OBJECTIVES: The aim of this study was to evaluate rates and potential risk factors for endocarditis after transcatheter pulmonary valve replacement in the prospective Melody valve trials.

METHODS: All patients in whom a transcatheter pulmonary valve (TPV) was implanted in the RVOT as part of 3 prospective multicenter studies comprised the analytic cohort. The diagnosis of endocarditis and involvement of the TPV were determined by the implanting investigator.
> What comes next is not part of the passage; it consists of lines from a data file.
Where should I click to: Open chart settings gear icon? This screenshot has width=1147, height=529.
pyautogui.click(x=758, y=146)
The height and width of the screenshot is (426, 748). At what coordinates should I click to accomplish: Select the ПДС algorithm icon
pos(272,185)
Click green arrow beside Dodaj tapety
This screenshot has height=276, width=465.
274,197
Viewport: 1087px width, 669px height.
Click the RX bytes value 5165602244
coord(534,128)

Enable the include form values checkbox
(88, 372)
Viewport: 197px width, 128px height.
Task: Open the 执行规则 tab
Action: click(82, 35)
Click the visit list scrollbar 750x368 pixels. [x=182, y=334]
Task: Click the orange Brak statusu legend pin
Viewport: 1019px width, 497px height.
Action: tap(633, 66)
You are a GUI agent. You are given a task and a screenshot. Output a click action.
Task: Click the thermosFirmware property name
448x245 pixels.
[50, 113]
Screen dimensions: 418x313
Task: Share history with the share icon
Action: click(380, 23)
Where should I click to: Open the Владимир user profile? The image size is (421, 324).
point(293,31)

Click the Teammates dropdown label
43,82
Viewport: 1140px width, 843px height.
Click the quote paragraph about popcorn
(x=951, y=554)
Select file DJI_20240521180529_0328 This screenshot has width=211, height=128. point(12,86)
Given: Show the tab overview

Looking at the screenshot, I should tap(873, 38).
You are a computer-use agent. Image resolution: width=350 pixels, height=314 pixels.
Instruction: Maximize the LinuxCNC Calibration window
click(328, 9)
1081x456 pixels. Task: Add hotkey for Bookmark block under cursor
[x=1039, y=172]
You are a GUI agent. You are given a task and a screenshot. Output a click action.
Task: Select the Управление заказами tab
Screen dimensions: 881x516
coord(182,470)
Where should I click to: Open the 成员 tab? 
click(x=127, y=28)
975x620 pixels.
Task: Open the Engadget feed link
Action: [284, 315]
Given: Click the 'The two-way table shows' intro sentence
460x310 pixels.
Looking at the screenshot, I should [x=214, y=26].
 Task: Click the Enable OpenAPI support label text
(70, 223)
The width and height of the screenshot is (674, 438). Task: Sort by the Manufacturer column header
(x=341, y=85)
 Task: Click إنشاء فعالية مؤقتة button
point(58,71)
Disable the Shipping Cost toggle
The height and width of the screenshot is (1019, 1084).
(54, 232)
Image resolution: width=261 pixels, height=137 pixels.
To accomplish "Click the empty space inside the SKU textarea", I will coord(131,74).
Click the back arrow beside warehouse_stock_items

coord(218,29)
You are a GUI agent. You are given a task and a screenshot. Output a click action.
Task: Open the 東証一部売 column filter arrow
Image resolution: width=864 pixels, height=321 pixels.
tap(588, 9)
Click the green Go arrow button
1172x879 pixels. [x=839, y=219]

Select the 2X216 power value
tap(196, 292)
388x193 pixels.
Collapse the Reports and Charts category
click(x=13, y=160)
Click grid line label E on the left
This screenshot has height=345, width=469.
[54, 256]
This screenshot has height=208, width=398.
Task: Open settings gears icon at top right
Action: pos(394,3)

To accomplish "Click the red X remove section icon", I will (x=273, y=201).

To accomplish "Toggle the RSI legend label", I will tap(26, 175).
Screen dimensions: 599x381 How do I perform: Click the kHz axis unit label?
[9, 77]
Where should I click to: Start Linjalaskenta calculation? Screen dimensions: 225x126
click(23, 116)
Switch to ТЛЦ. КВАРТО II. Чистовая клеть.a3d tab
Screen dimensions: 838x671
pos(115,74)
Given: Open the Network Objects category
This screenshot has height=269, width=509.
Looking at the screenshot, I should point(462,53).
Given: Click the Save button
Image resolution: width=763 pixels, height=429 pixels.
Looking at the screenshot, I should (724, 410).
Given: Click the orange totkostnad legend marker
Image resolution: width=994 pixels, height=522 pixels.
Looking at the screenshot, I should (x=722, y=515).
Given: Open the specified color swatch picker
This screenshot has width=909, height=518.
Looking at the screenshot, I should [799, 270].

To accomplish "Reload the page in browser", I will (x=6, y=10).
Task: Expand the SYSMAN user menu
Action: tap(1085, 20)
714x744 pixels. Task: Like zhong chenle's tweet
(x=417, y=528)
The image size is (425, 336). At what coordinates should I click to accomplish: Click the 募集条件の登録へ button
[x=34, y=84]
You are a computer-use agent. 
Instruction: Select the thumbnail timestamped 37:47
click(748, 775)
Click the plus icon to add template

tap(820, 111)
RESULTS: A total of 309 patients underwent transcatheter pulmonary valve replacement (TPVR) and were discharged with a valve in place. The median follow-up duration was 5.1 years, and total observation until study exit was 1,660.3 patient-years. Endocarditis was diagnosed in 46 patients (median 3.1 years after TPVR), and a total of 35 patients were reported to have TPV-related endocarditis (34 at the initial diagnosis, 1 with a second episode). The annualized incidence rate of endocarditis was 3.1% per patient-year and of TPV-related endocarditis was 2.4% per patient-year. At 5 years post-TPVR, freedom from a diagnosis of endocarditis was 89% and freedom from TPV-related endocarditis was 92%. By multivariable analysis, age ≤12 years at implant (hazard ratio: 2.3; 95% confidence interval: 1.2 to 4.4; p = 0.011) and immediate post-implant peak gradient ≥15 mm Hg (2.7; 95% confidence interval: 1.4 to 4.9; p = 0.002) were associated with development of endocarditis and with development of TPV-related endocarditis (age ≤12 years: 2.8; 95% confidence interval: 1.3 to 5.7; p = 0.006; gradient ≥15 mm Hg: 2.6; 95% confidence interval: 1.3 to 5.2; p = 0.008).

CONCLUSIONS: Endocarditis is an important adverse outcome following TVPR in children and adults with post-operative congenital heart disease involving the RVOT. Ongoing efforts to understand, prevent, and optimize management of this complication are paramount in making the best use of TPV therapy. (Melody Transcatheter Pulmonary Valve [TPV] Study: Post Approval Study of the Original Investigational Device Exemption [IDE] Cohort; NCT00740870; Melody Transcatheter Pulmonary Valve Post-Approval Study; NCT01186692; and Melody Transcatheter Pulmonary Valve [TPV] Post-Market Surveillance Study; NCT00688571).